O texto enviado pela Câmara previa que o Ministério da Agricultura, Pecuária e Abastecimento deveria criar uma lista catalogando as sementes crioulas. No texto do Senado, essa atribuição deixa de ser obrigatória. “Assim, não caberá aos agricultores comprovar que suas sementes são crioulas, mas a quem eventualmente quiser questionar isso”, explica Galagnol.

Para a especialista da Gerência Executiva de Meio Ambiente e Sustentabilidade da Confederação Nacional da Indústria (CNI), Elisa Romano, o texto da Câmara já estava “redondo”, mas as mudanças pleiteadas por outros grupos no Senado são legítimas e mantêm o atendimento às demandas do setor.

“É um texto razoável, bom, que atende às demandas. É um texto implementável, uma lei que, dentro do processo de negociação possível, atende ao máximo”, avalia.

Segundo ela, o acesso ao patrimônio genético atualmente é regulado por uma medida provisória lacônica e burocrática, que não deixa claro o que pode ser feito e não inibe os atos irregulares, como a biopirataria. “O maior benefício da nova lei é trazer segurança jurídica. Todo mundo quer mais segurança para fazer pesquisa e investir”, explica.

De acordo com Elisa, as indústrias de fármacos e cosméticos são as mais afetadas pela nova lei, mas ela também interessa a outras indústrias, como a química e a agroindústria. Para a especialista da CNI, a mudança no marco regulatório não deve se refletir em um aumento imediato dos investimentos, mas deve trazer ganhos em pesquisa no futuro.

“Uma pesquisa feita pela CNI no ano passado com representantes de empresas, governantes e acadêmicos mostrou que aproximadamente 80% dos entrevistados dizem que a legislação atual produz insegurança e encarece a pesquisa. Então, o que se imagina, é que uma lei que desburocratiza o acesso e dá segurança jurídica vai facilitar os investimentos nessa área.
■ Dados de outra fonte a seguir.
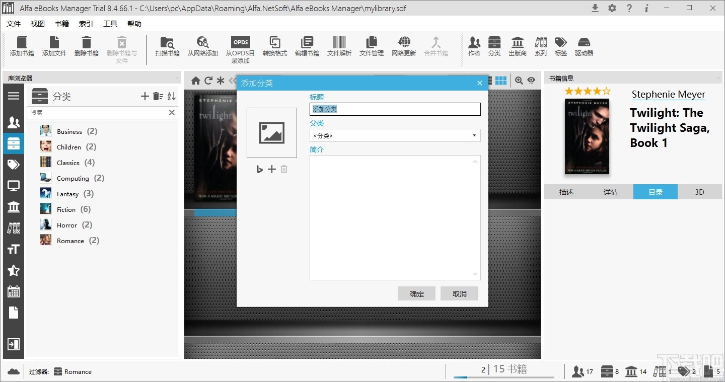Image resolution: width=725 pixels, height=382 pixels.
Task: Open the 从网络添加 (Add from Web) tool
Action: (202, 48)
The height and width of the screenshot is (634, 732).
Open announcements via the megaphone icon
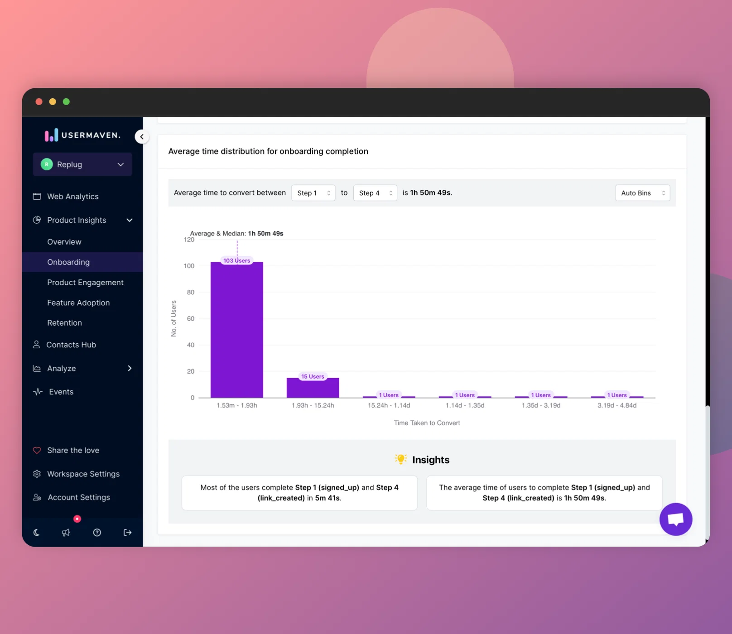coord(66,533)
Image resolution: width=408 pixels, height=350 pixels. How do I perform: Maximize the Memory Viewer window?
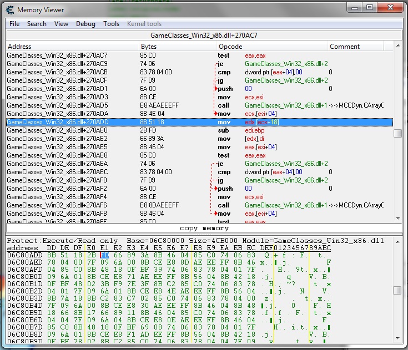coord(370,8)
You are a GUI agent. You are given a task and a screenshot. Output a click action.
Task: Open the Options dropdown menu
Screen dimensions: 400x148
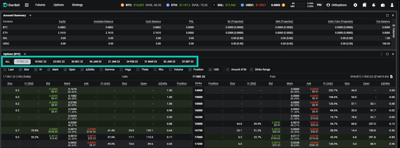point(58,5)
A percepção é nesse sentido. Não é desburocratizar por desburocratizar, é trazer regras claras para que o Brasil possa desenvolver esse potencial na bioeconomia”, afirma.

Com as mudanças que já foram feitas no projeto, o texto precisará retornar para última análise dos deputados. Eles poderão rejeitar total ou parcialmente as alterações promovidos pelos senadores, mas o relator está confiante na manutenção do texto, mesmo com os destaques que ainda serão votados.